**Work request:** Retype each record below word for word. Leave the pictures out.

========

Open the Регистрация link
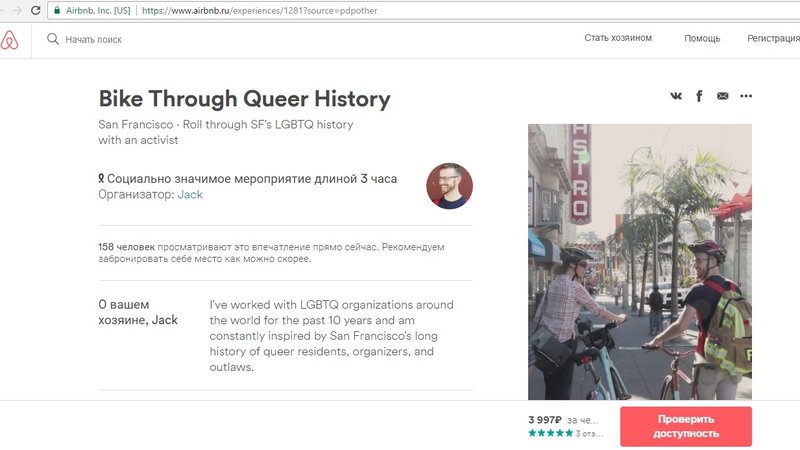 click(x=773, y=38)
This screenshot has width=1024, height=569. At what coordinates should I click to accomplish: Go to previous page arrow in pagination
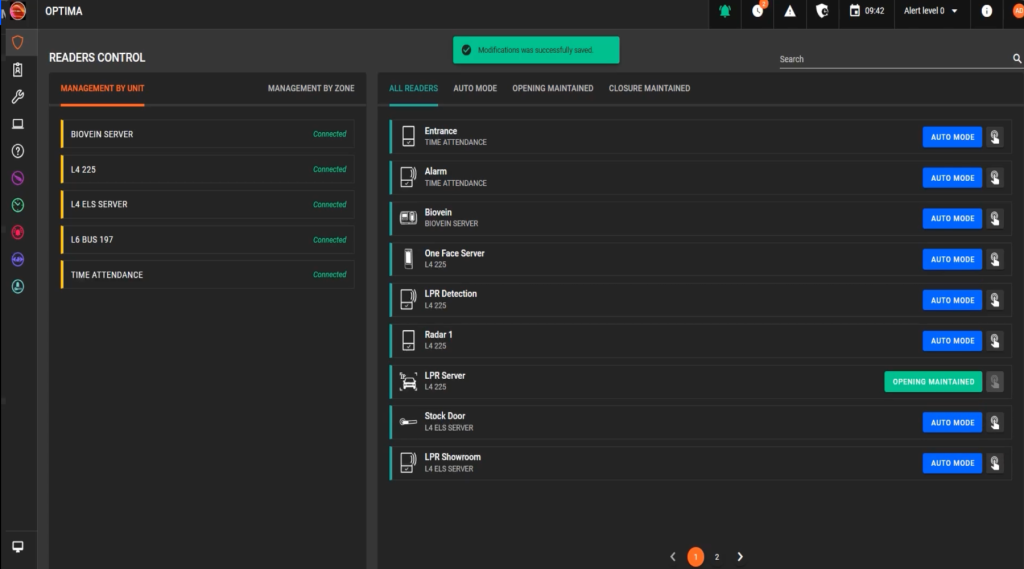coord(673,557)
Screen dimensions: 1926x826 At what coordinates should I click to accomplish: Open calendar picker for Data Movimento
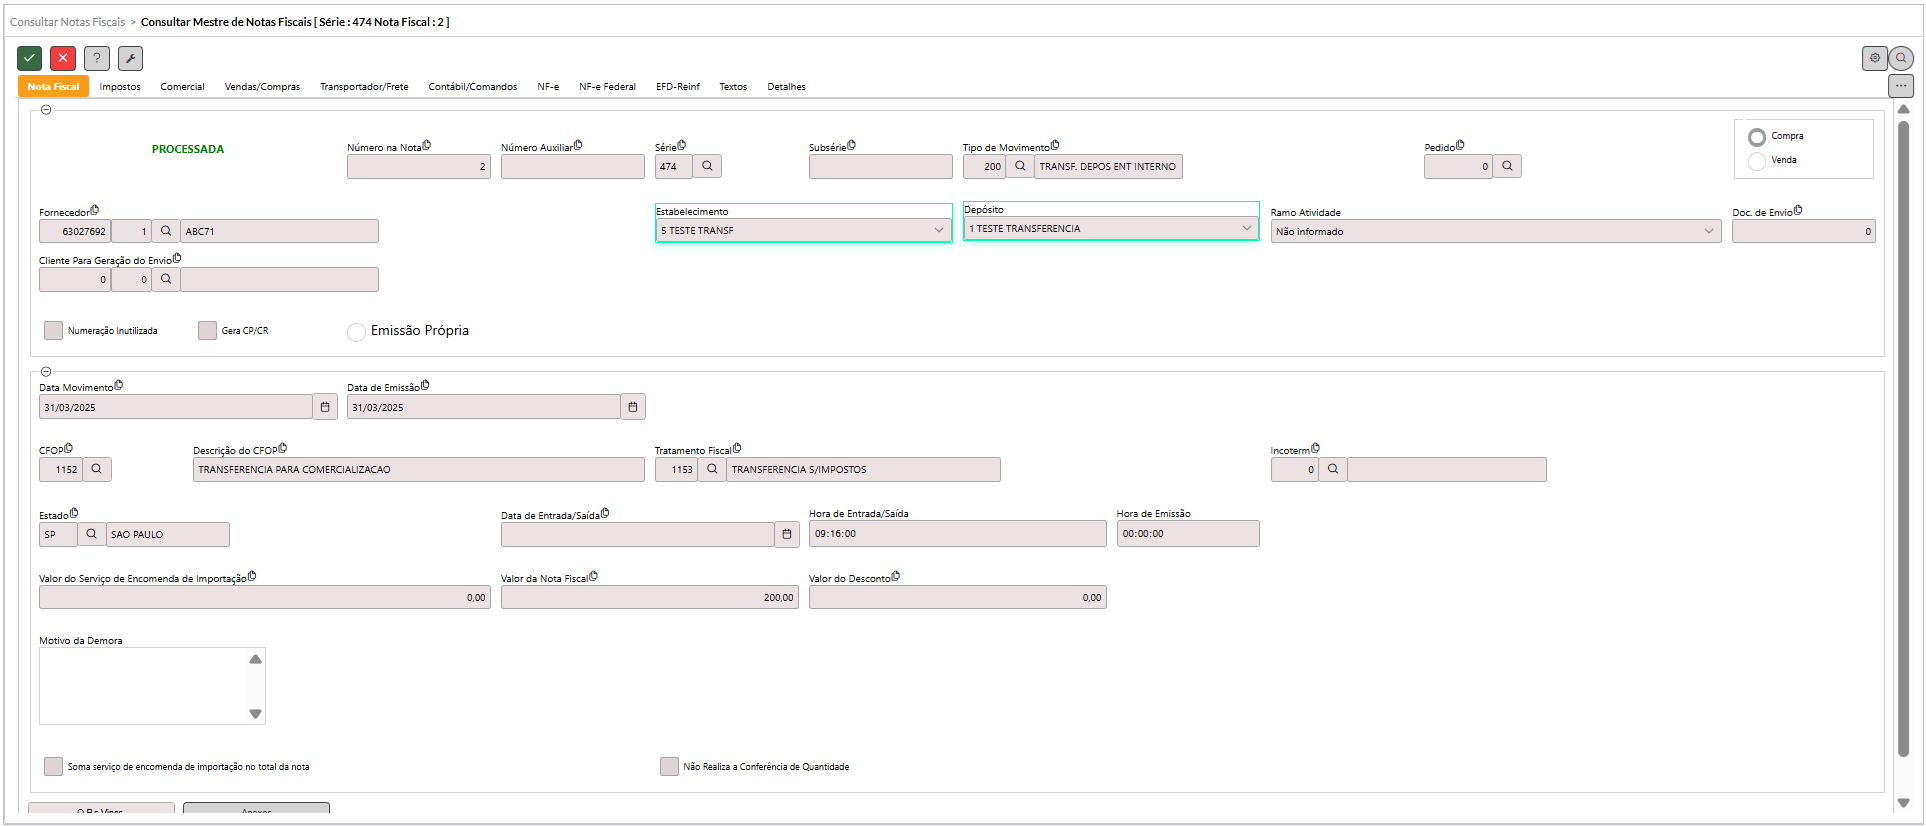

========

**Your solution:**
Open the Регистрация link
 click(x=773, y=38)
This screenshot has width=1024, height=569. At what coordinates should I click to accomplish: Go to previous page arrow in pagination
coord(673,557)
Screen dimensions: 1926x826 At what coordinates should I click to accomplish: Open calendar picker for Data Movimento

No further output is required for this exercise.